Rosa Chemical è una personalità eclettica: graffitaro, modello per un noto marchio di moda e infine cantante. Il grande pubblico l’ha conosciuto al Festival di Sanremo, dove con Made in Italy ha stupito tutti. Un artista a 360°, dunque, e da sempre perché “creativi si nasce, poi ti affibbiano il termine artista solo perché sei diventato famoso”. Se è chi è ora lo deve anche e soprattutto alla mamma che per lui “c’è sempre stata, è la mia prima supporter” e a cui deve proprio il nome d’arte, Rosa.
Una mamma che l’ha sostenuto anche quando ha iniziato a soffrire per un corpo che vedeva troppo in carne. E poi di nuovo l’ha fatto nel momento in cui trascorreva le notti fuori, tornando a casa con i primi treni del mattino. Ma lei non lo ha mai giudicato, seppur facendogli ben capire che “la vita era mia e le conseguenze le avrei dovute pagare io”. Probabilmente tutto ciò l’ha anche aiutato a crescere libero, senza pregiudizi, senza etichette e anche senza uno stile ben preciso, volontariamente. “Non mi piace incasellarmi in uno stile, cerco di non mettermi niente addosso”.

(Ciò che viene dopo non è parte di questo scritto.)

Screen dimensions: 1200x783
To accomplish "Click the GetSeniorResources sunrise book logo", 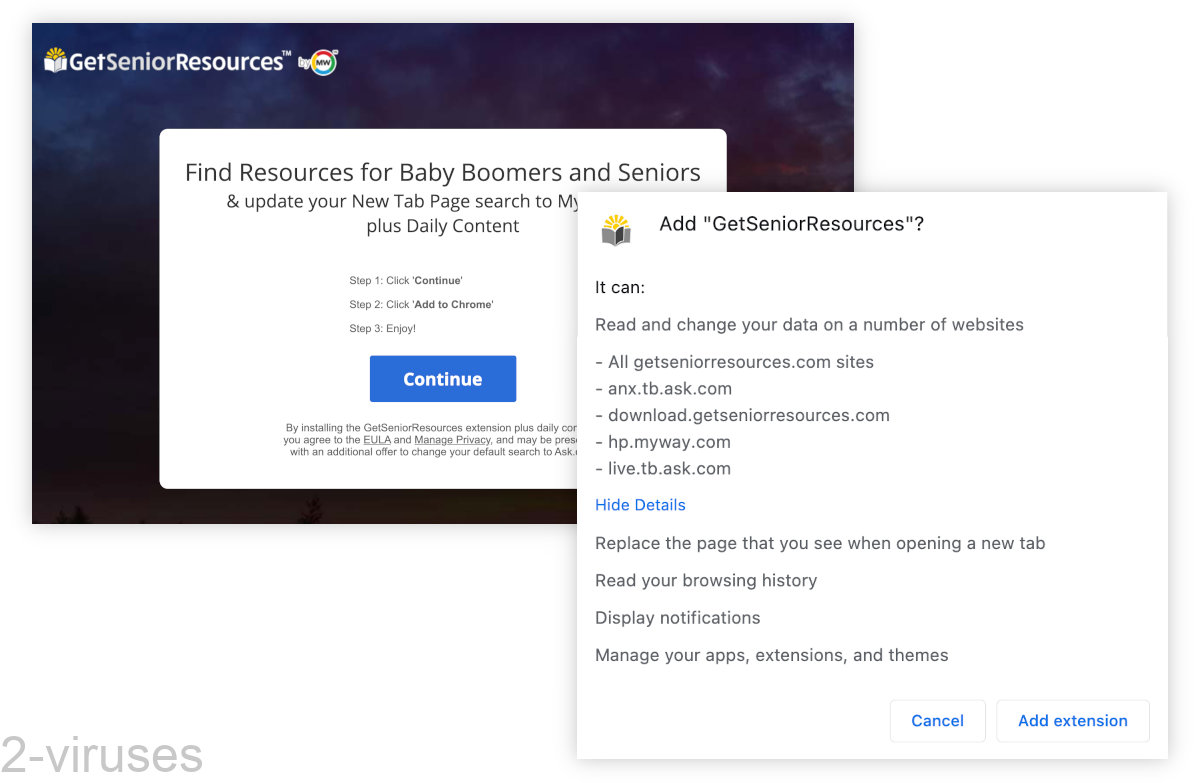I will point(54,61).
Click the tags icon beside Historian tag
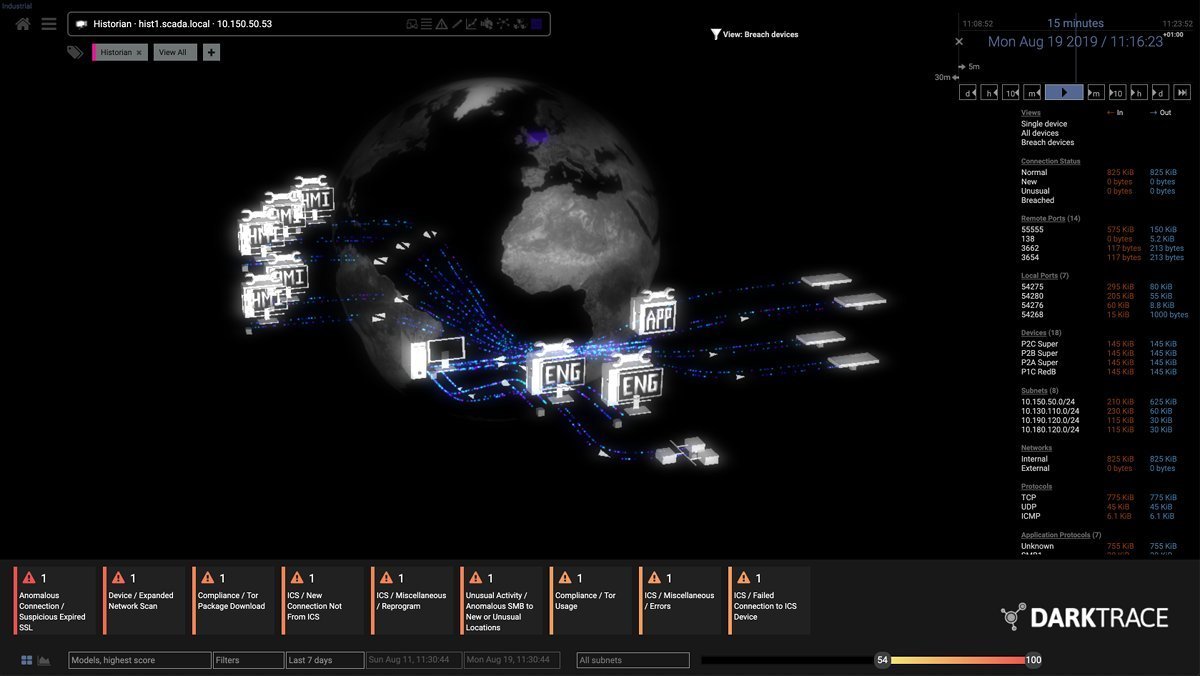This screenshot has height=676, width=1200. point(75,52)
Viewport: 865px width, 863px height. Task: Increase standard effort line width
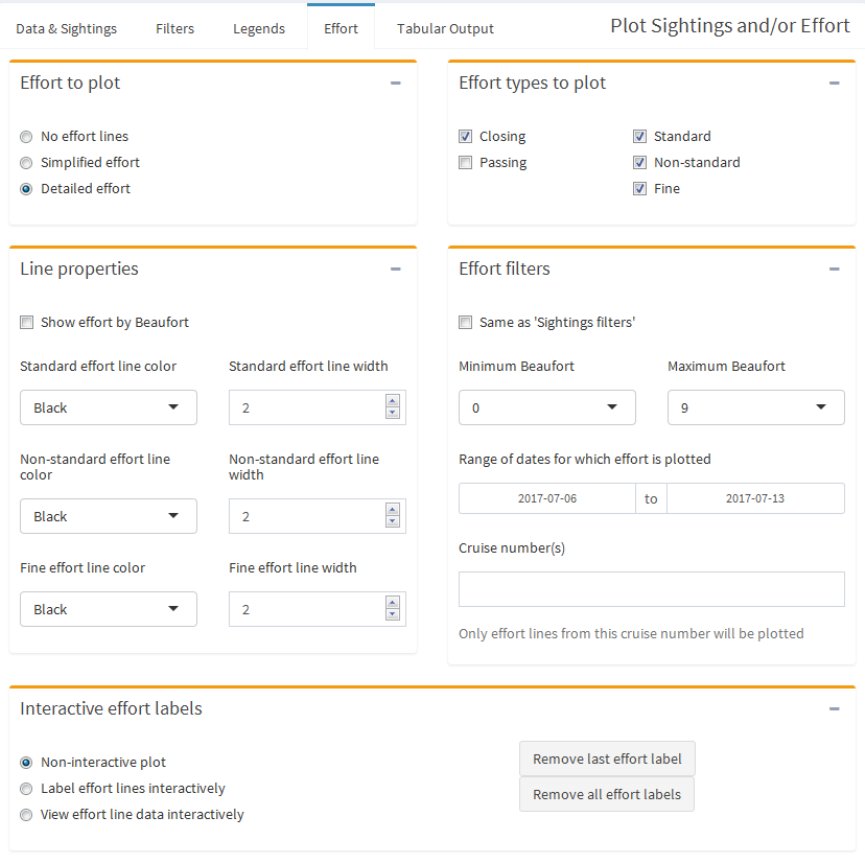click(x=392, y=401)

E pazienza se le persone che vengono a un suo concerto sono “piene di pregiudizi. Mi hanno incasellato come artista urban e si aspettano un live rap. Io invece ho un altro bagaglio culturale, quindi la mia attitudine, il modo in cui mi comporto sul palco arriva dal mondo rock. Lo show che creo insieme alla band non ha nulla a che vedere con il rap, e questo gasa la gente”. Gli artisti che ammira sono tanti, da Cesare Cremonini a Justin Bieber passando per Calcutta. Ma se potesse cantare, grazie all’intelligenza artificiale, con qualcuno del passato sceglierebbe Fred Buscaglione e Chester Bennington.
Poi c’è la sua ammirazione per BudBunny, colui che ha ucciso il machismo nel raggaeton: “Parliamo di uno stile maschilista che oggettifica la donna. Lui, invece, la donna l’ha difesa, anzi si è schierato dalla sua parte. Nel penultimo disco si è vestito con abiti femminili e ha parlato di come le donne possano e debbano giustamente fare ciò che vogliono”. Sul rap italiano spesso definito come razzista e omofobo, infine, Rosa Chemical spiega: “C’è chi denuncia e chi invece continua a usare quei toni. La direzione pop è più ‘giusta’, nello urban il procedimento è più lento, cambia se cambia la classe sociale di chi lo fa. Deve cambiare in primis la realtà in cui questi artisti vivono”.